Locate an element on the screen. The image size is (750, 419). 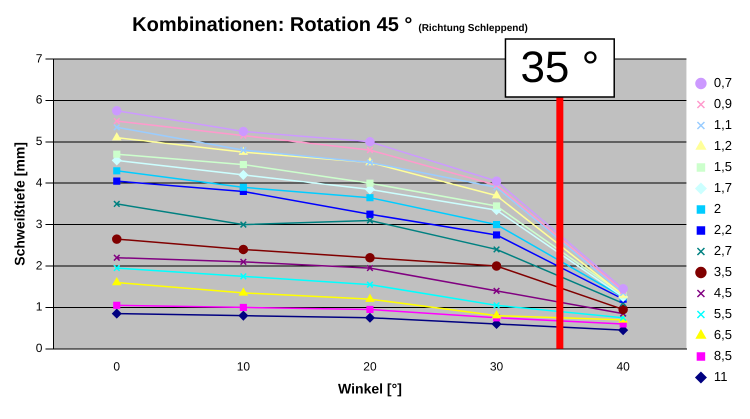
ref-line-label: 35 ° is located at coordinates (560, 68).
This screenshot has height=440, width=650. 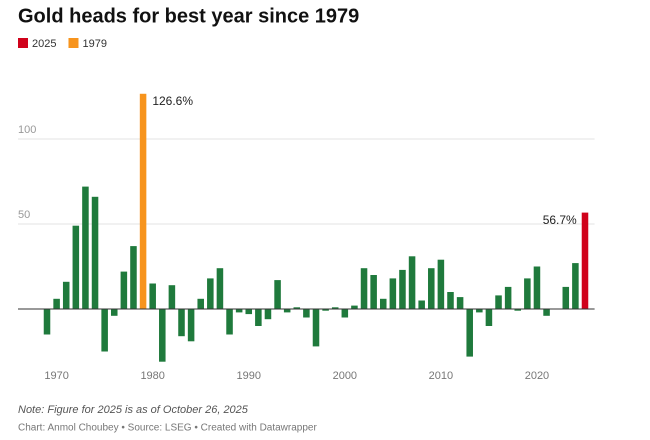 What do you see at coordinates (249, 376) in the screenshot?
I see `x-tick-label: 1990` at bounding box center [249, 376].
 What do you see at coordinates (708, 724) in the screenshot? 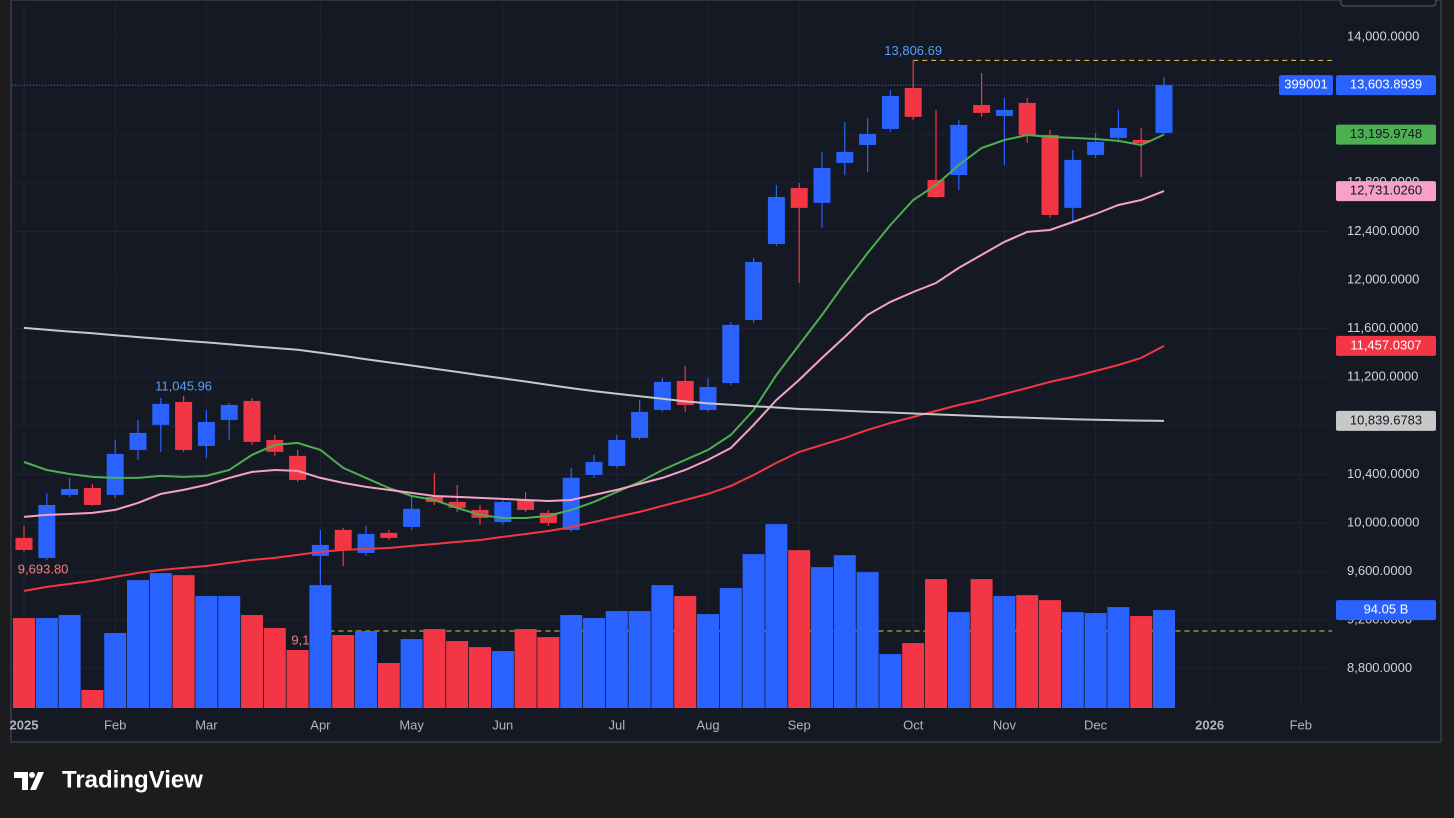
I see `x-tick-label: Aug` at bounding box center [708, 724].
§ §
### [Required action]
Copy the material word for word, starting with the line that contains "What do you see at coordinates (708, 724)" and going through the end of the material. Leave the pictures out of your copy.

### [Output for this task]
 What do you see at coordinates (708, 724) in the screenshot? 
I see `x-tick-label: Aug` at bounding box center [708, 724].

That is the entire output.